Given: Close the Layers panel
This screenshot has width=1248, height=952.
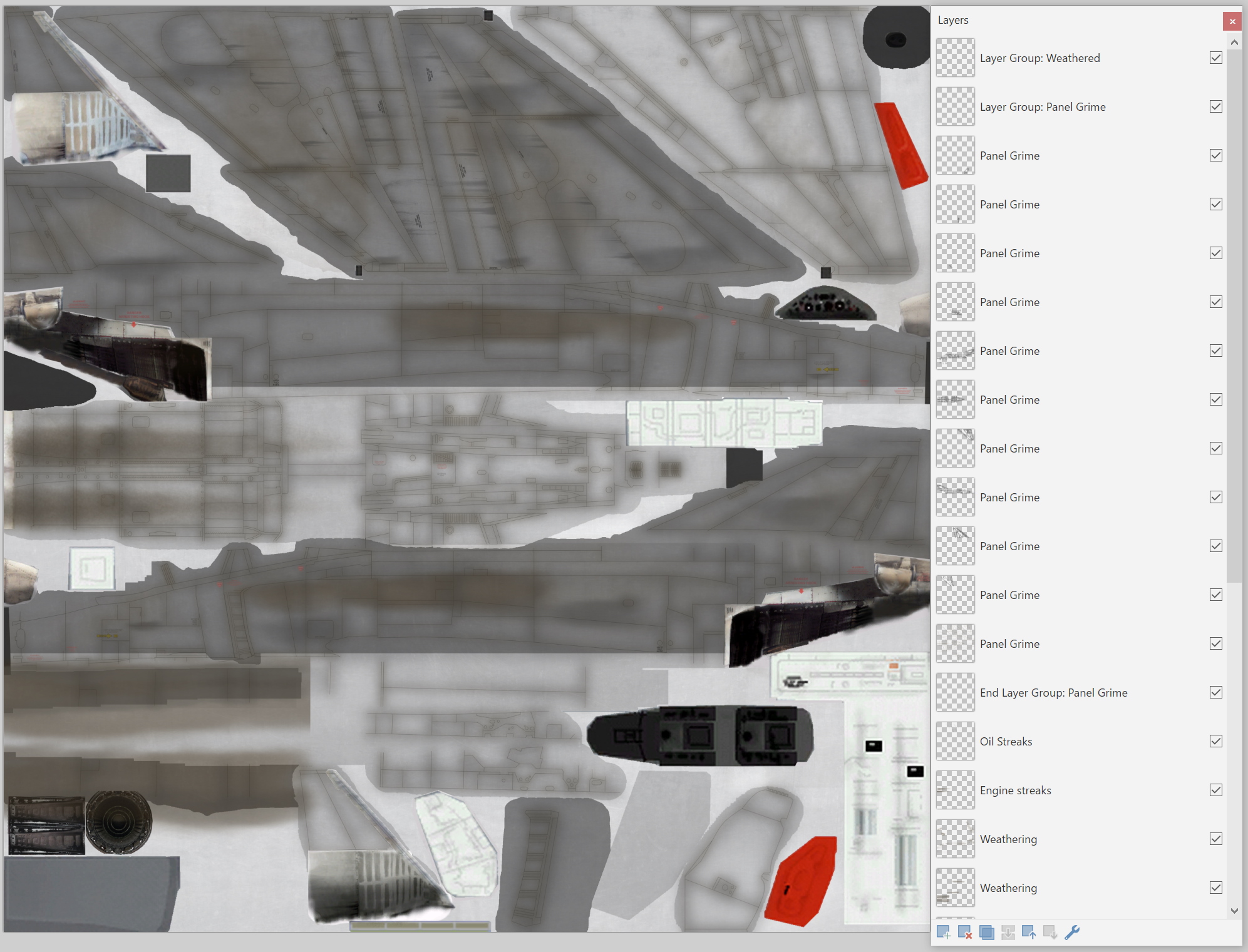Looking at the screenshot, I should click(1232, 21).
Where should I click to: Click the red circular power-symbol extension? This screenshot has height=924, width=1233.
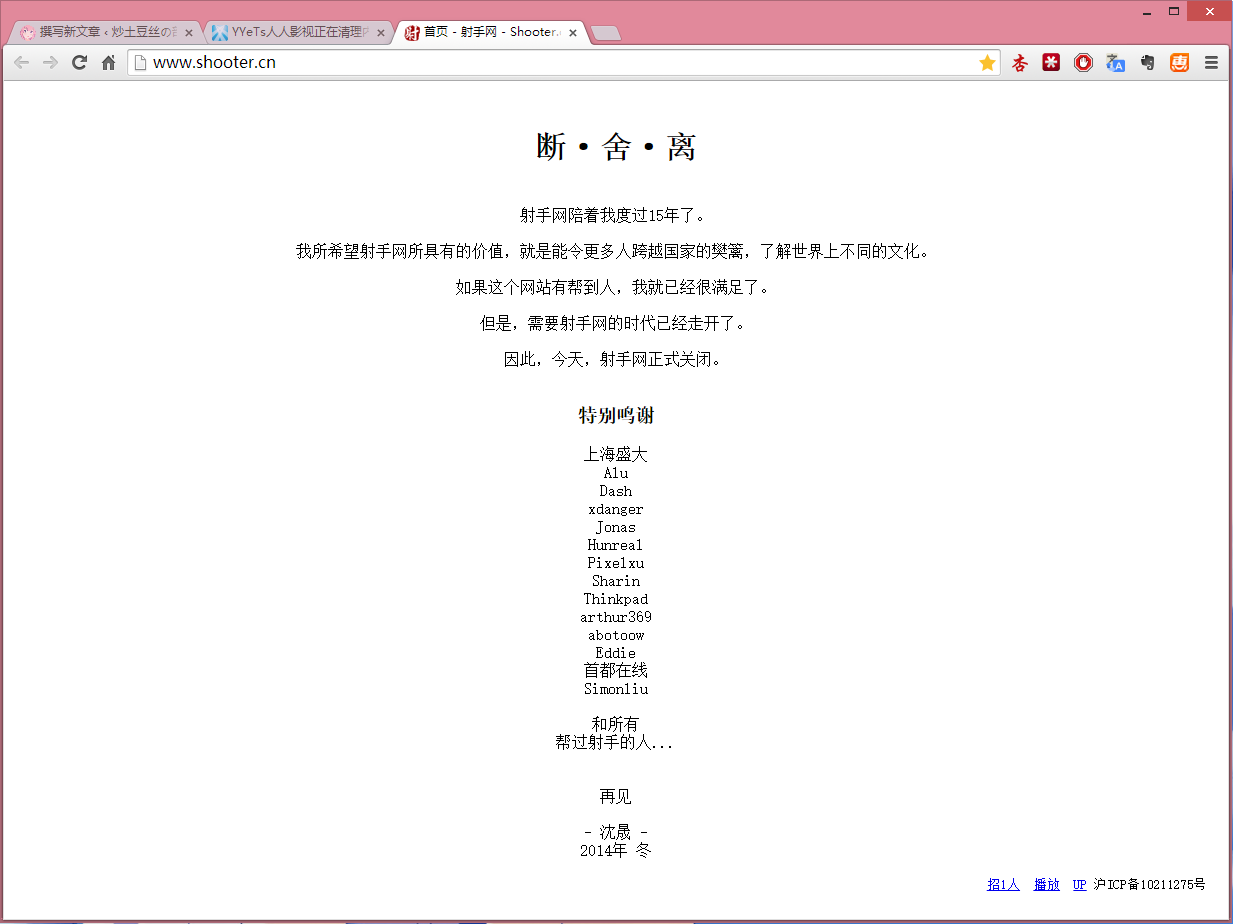[x=1083, y=63]
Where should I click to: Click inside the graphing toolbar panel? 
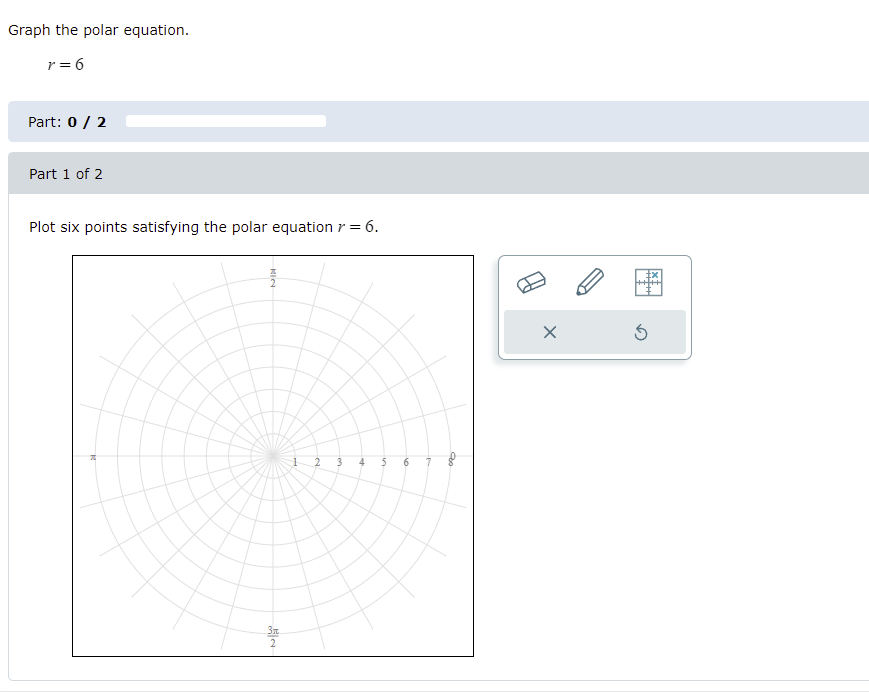point(594,307)
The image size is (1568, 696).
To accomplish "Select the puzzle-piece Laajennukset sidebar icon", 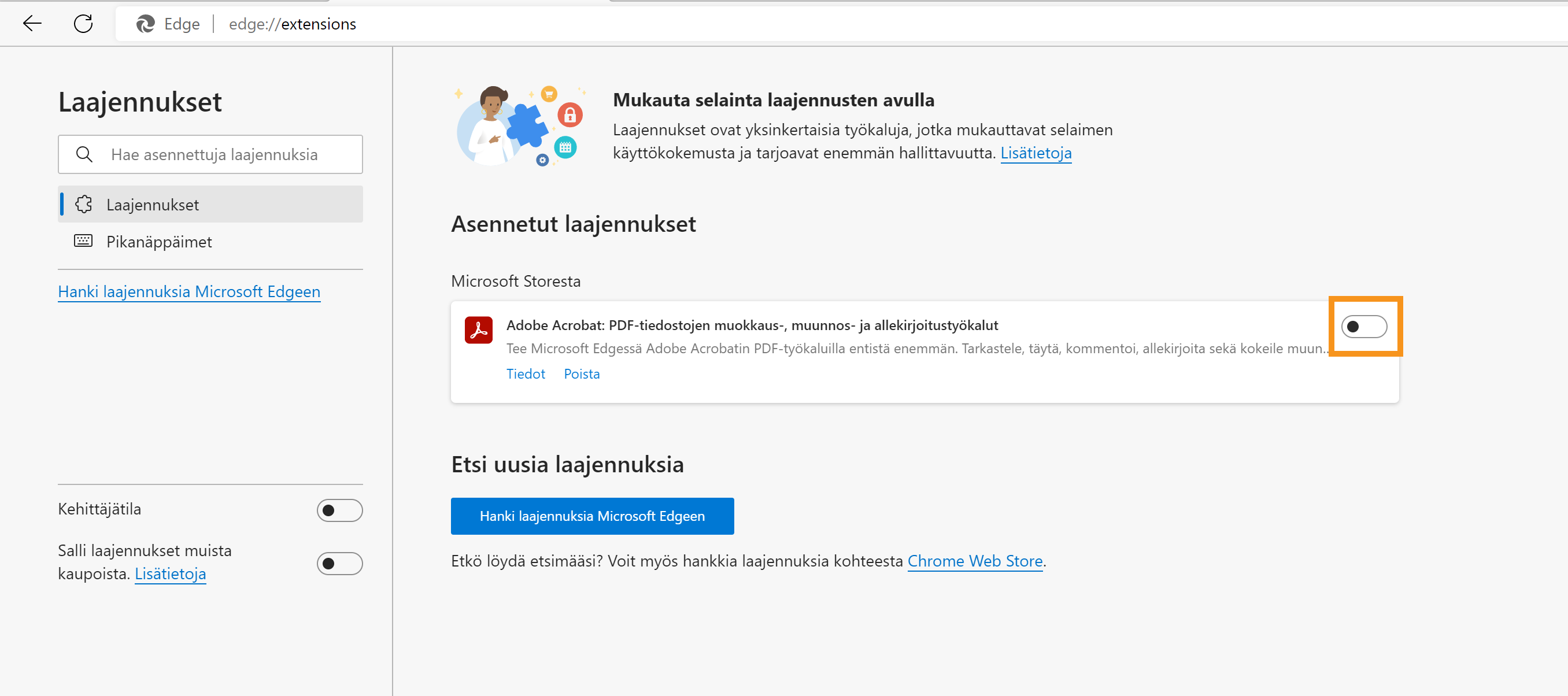I will pos(83,205).
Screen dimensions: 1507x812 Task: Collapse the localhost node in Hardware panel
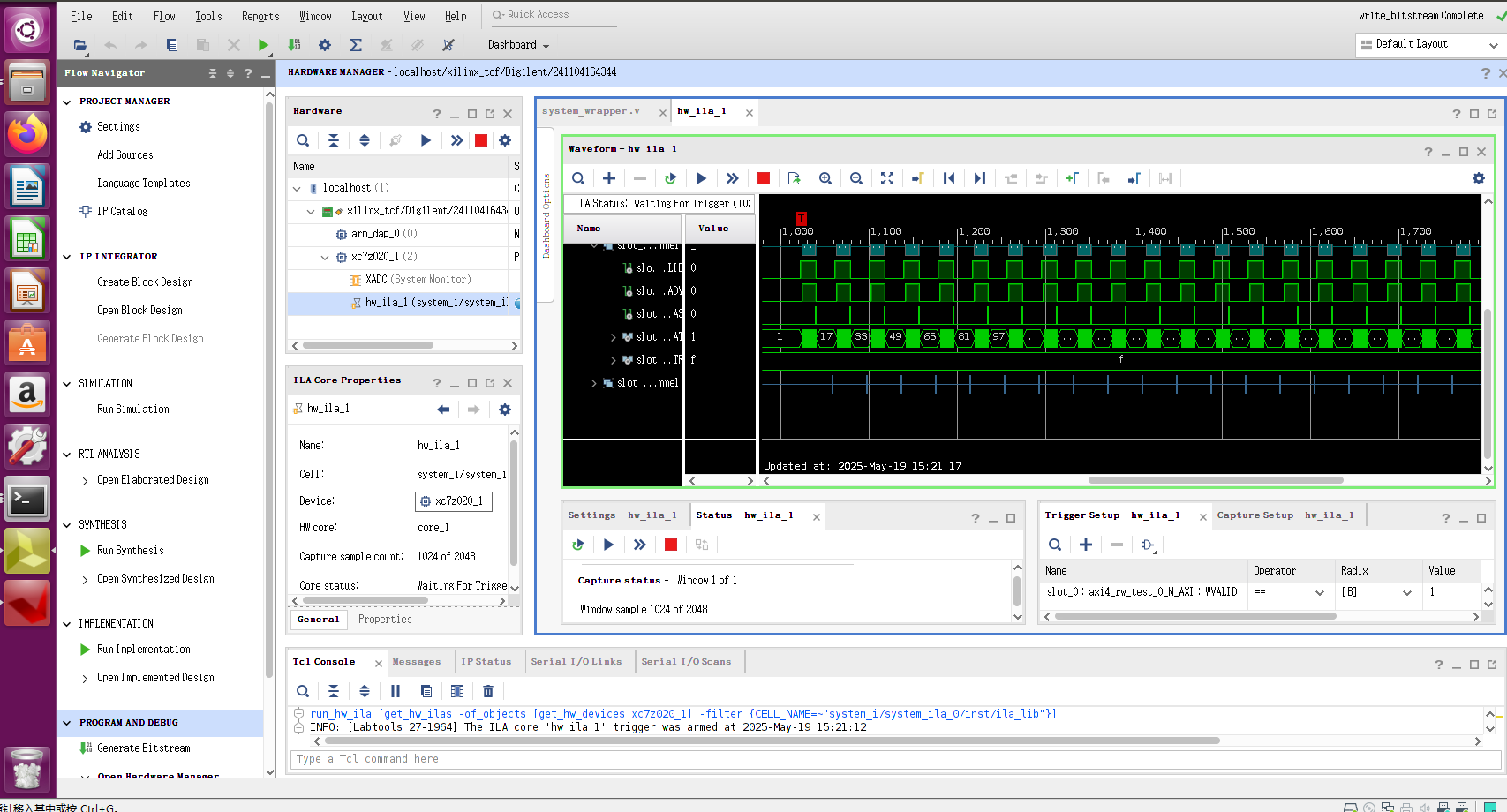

▬▬▬▬▬▬

**PROBLEM TO WORK ON**. Pull out every line from the start of the records through the line that contains "point(594,307)", and reproduce them without the pictures.

**ANSWER FOR THIS EXERCISE**.
Given: Close the Layers panel
This screenshot has width=1248, height=952.
Looking at the screenshot, I should click(1232, 21).
Where should I click to: Click the red circular power-symbol extension? This screenshot has height=924, width=1233.
[x=1083, y=63]
Where should I click to: Click inside the graphing toolbar panel? 
point(594,307)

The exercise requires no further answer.